以前、日本国内で製造販売されている、「激辛インスタント焼そば」を試したことがあります。
味としては、確かに激辛で、口の中が痺れる感覚がありましたが、その唐辛子の辛さだけが前面に出すぎて、辛さ以外の味は、ほとんど感じられません。
ちょっと失礼な言い方かもしれませんが、「辛さに深みが欠ける」という感じです。
タイのトムヤムクン(ต้มยำกุ้ง)は、辛いことは辛いけど、同時に酸っぱさも効いていて、ハーブの良い香りもあり、かつコクのある味なのです。
激辛インスタント焼そばとトムヤムクンは明らかに異質な感じがするのです。

韓国料理のなかでは、プサン(釜山)で食べた海鮮鍋(해물탕)が美味しかったのを思い出します。
こちらは、コチュジャン(고추장=唐辛子味噌)がよく効いていてなかなかの辛さです。
コチュジャンとは唐辛子ともち米麹などを発酵させて作られた発酵食品のひとつで、韓国ではポピュラーな調味料のひとつです。
チゲ(찌개)と呼ばれる鍋料理のほか、炒め物や焼き物にも多用されます。
またチョコチュジャン(초고추장)といってコチュジャンに食酢(식초)加えたものもあり、刺身をこのチョコチュジャンにつけて食べる韓国人が多いのは有名です。
韓国では、コチュジャンとはそれほどポピュラーな調味料なのです
しかしこの海鮮鍋も、単にコチュジャンの唐辛子の辛さだけでまとめられているわけではありません。

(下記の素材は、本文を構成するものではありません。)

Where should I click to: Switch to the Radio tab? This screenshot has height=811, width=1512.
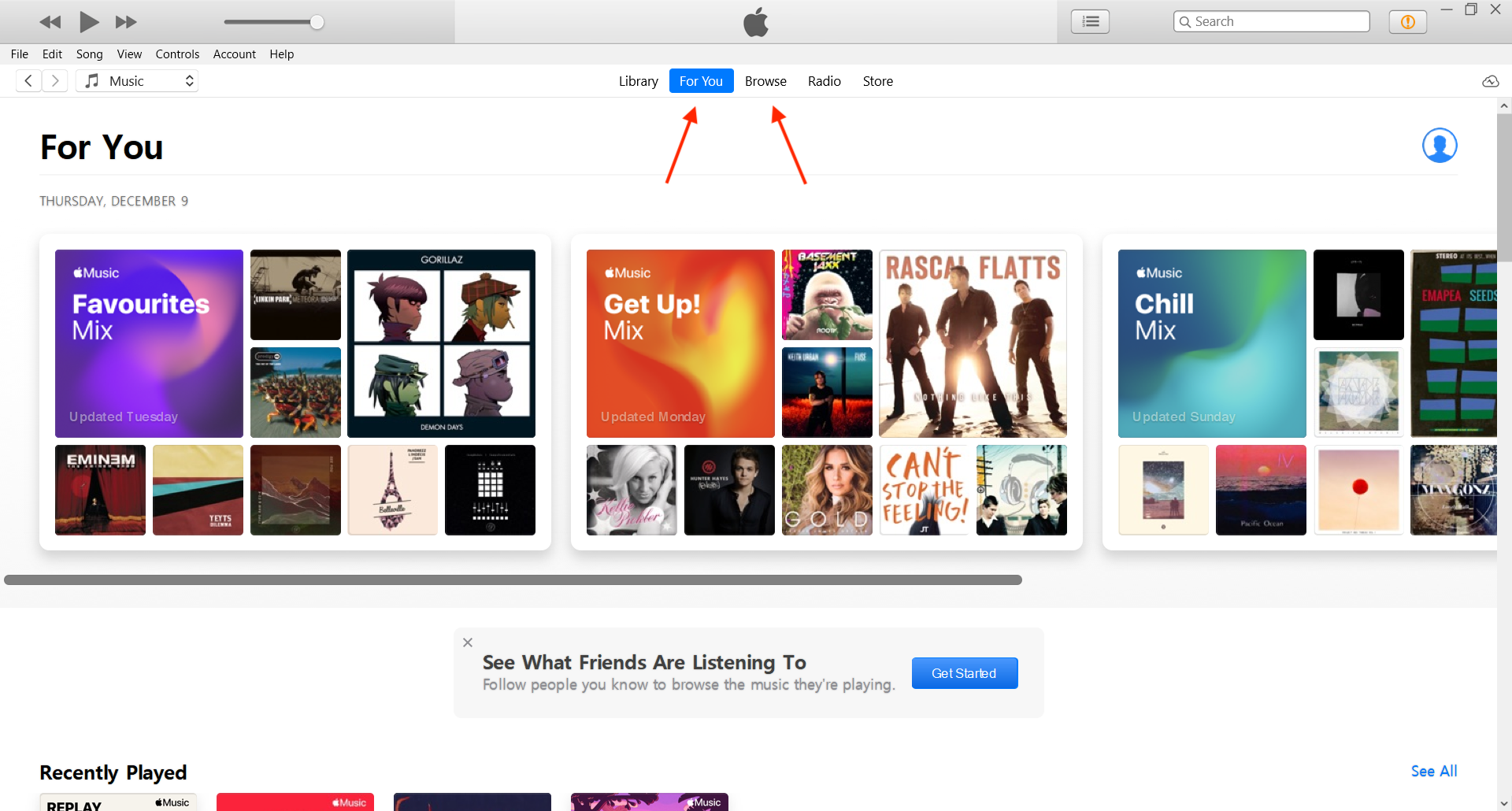[824, 81]
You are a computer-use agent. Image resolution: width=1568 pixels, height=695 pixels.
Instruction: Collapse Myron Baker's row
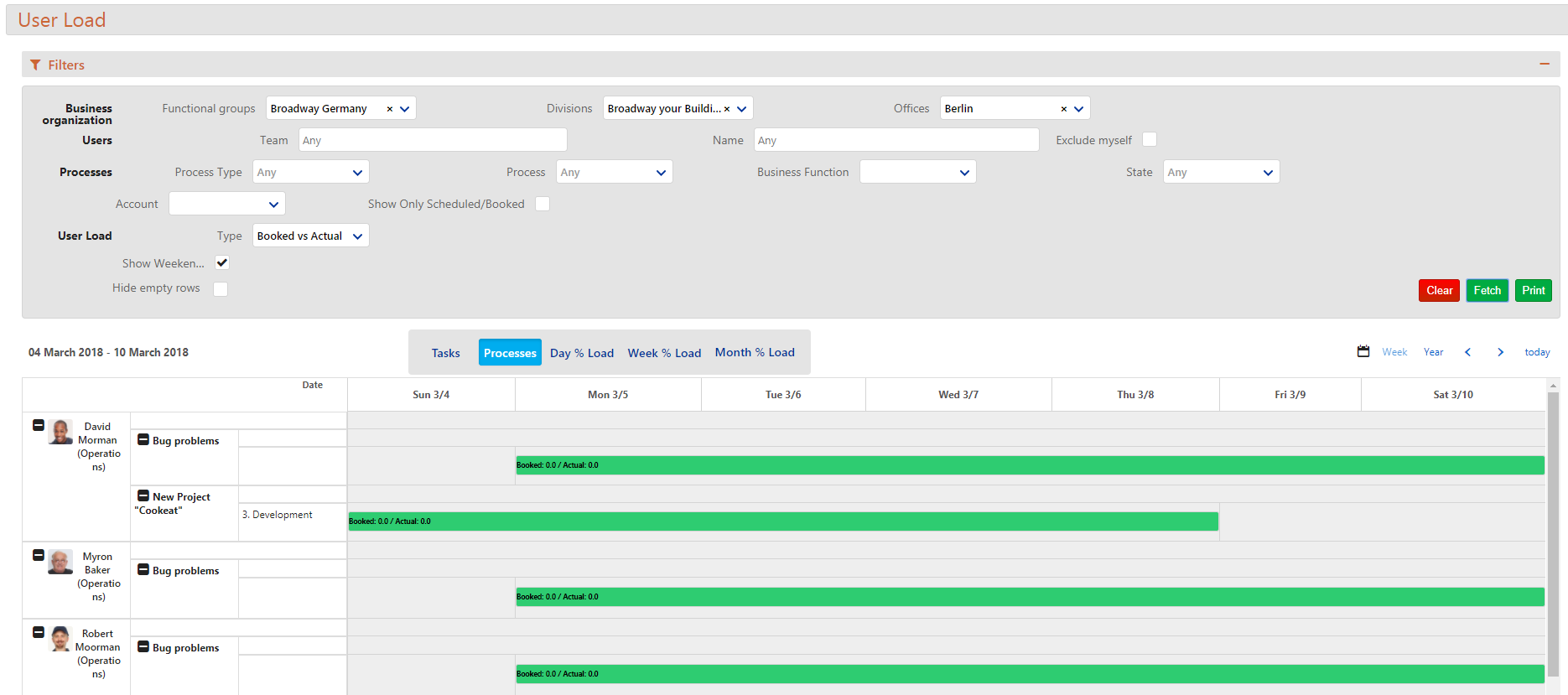tap(39, 555)
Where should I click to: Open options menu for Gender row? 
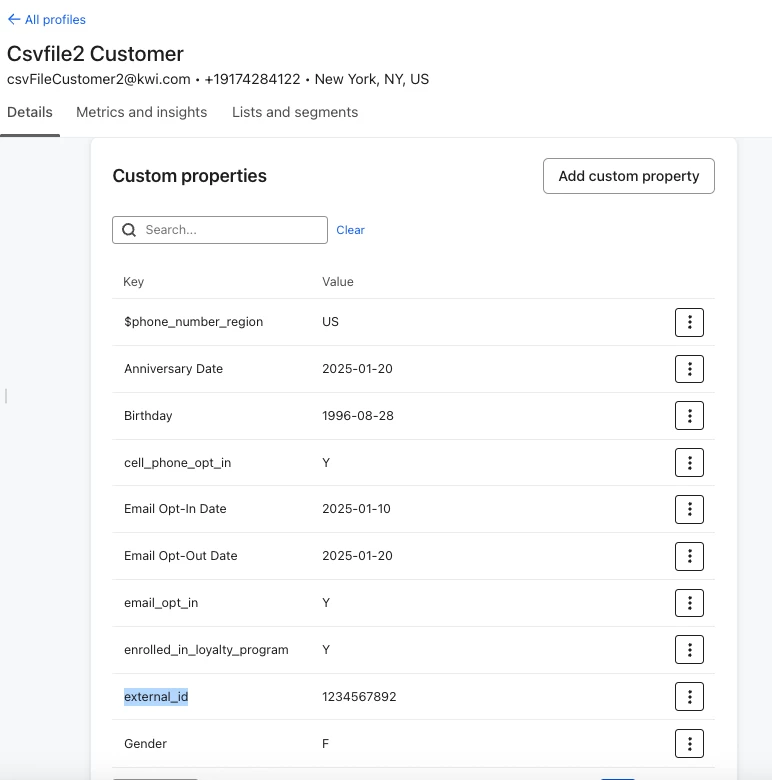[x=689, y=744]
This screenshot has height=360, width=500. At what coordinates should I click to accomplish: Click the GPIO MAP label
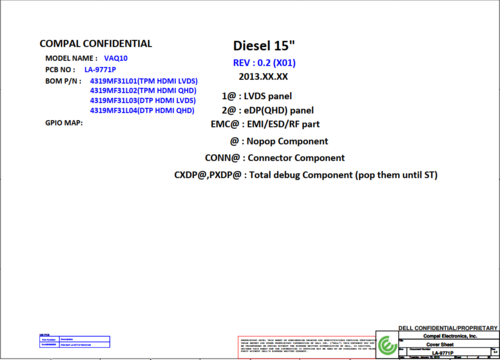(64, 123)
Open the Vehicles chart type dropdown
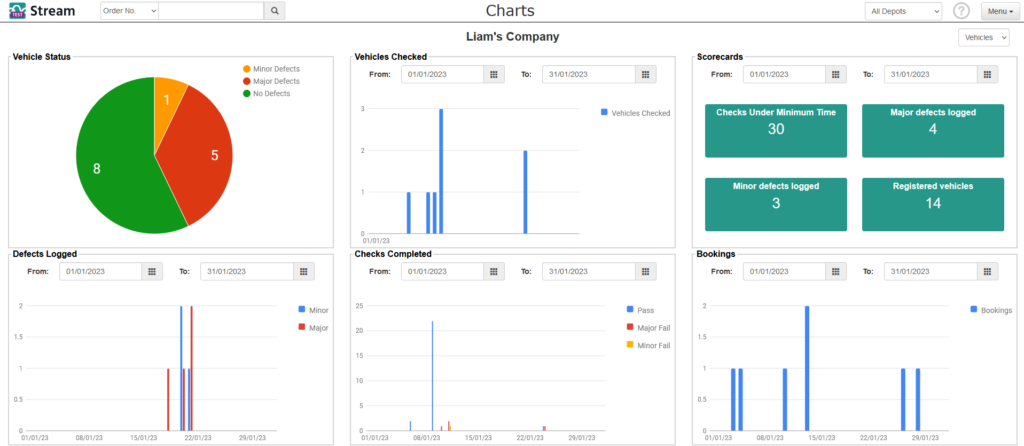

他のニンニクやショウガなどの薬味や塩やコショウといった調味料、そして出汁の良さと魚、カニ、エビ、貝類などの具材と相まって、その美味しさが完成されているのです。
あれほど辛いのに、スープを残すことはありません。
「最後の一滴まで旨い」
この感覚なのです。

以前に書きました「形容詞の多さ(https://ponce07.com/tom-yum-goong/)」でも触れていますが、「辛い」「酸っぱい」「しょっぱい」「甘い」「香ばしい」といった形容詞が多ければ多いほど、それは「旨い」ということになります。
タイと韓国…それぞれの鍋に違いはあるものの、その小さな鍋の中の「多様性」が濃ければ濃いほど、「旨さ」を醸し出しているということになるのです。